Input data START

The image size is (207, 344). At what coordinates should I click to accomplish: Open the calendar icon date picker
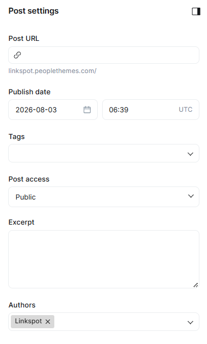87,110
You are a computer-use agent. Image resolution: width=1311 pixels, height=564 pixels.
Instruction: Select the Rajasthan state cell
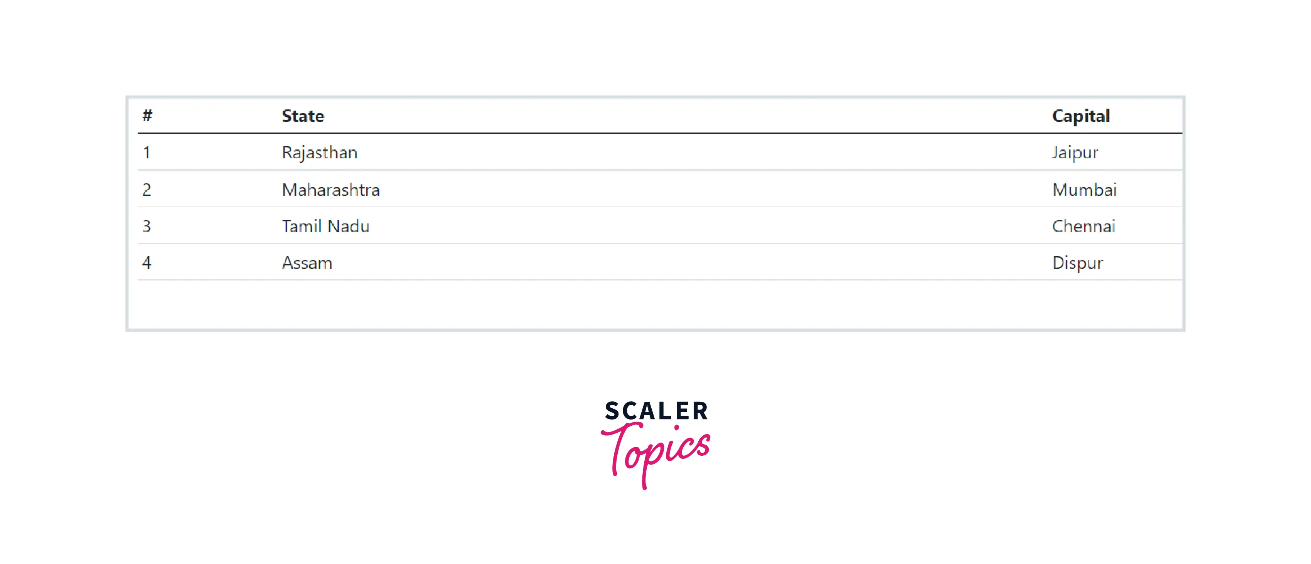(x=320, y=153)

Input data END

Without including any pictures, please restate all the records exactly.

The image size is (207, 344). At what coordinates should I click to accomplish: Open the calendar icon date picker
87,110
You are a computer-use agent. Image resolution: width=1311 pixels, height=564 pixels.
Instruction: Select the Rajasthan state cell
(x=320, y=153)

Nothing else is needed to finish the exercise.